01 Şubat 2016 Pazartesi Saat 12:06
Geride bıraktığımız 2015 yılı küresel çapta yaşanan ciddi
bir mücadeleye tanıklık etmiştir. Belki üstünkörü yapılacak bir bakış ile
analiz etmek başlı başına zor olabilir. Başlıkların dahi alt alta sıralanması
durumunda küresel hegemon güçlere karşı halkların mücadele tarihinde uzunca
soluklu izler bırakan bir zaman dilimini her ne kadar tarih:2015 takvimi adıyla
geride bıraksak da yansımalarını 2016’da da görebileceğimiz ve hatta daha da
ilerisinde yaşayacağımız bir zaman dilimine tekabül ediyor.
Adını 19 Temmuz ile Rojava olarak tüm dünyaya kabul ettiren
Kürdistan’ın Rojava’sında bilhassa 2014-2015’te yaşanan gelişmelerin ayak
izlerini 2016’dan da takip etmek mümkün olacağa benziyor. Rojava ile başlayan
bu süreç Kobanê ile tüm dünyaya mal olan günümüz yüzyılının Stalingrad’ı olarak
mücadele eden halklar nezdinde isimlendirildi.
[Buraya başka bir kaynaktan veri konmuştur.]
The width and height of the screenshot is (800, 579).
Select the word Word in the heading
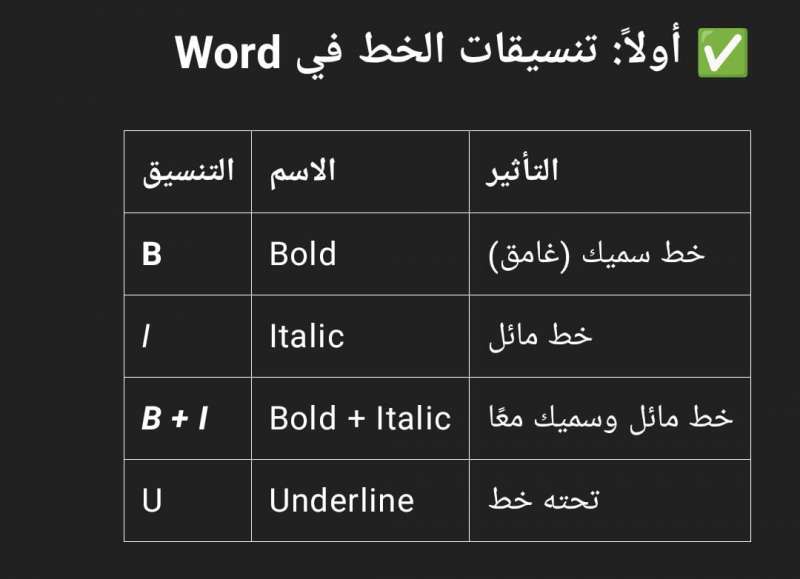(228, 53)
Rojavalı güçlerin DAİŞ başta olmak üzere vb menşeili
çetelerle mücadelesi sürerken, Türk Devletinin ‘kırmızı çizgimiz’ diye
isimlendirdiği nokta yani aslında Rojava’nın parçasal bütünlüğe doğru gidişi
yavaş yavaş tamamlanıyor. 2016’da Türkiye başta olmak üzere dünya gladiosunun
başını çektiği güçler, Rojava’nın parçasal bütünlüğe siyasi statüsünü tanımamak
ile yanıt verece benziyor.
Hatırlanacağı üzere geçtiğimiz yıl ABD Başkanı Obama’nın ve
diğer bazı ABD yetkililerin DAİŞ ile mücadelesine ilişkin birkaç yıl daha
süreceği açıklaması, aslında emperyal güçlerin kendi ‘toprak bütünlüklerine’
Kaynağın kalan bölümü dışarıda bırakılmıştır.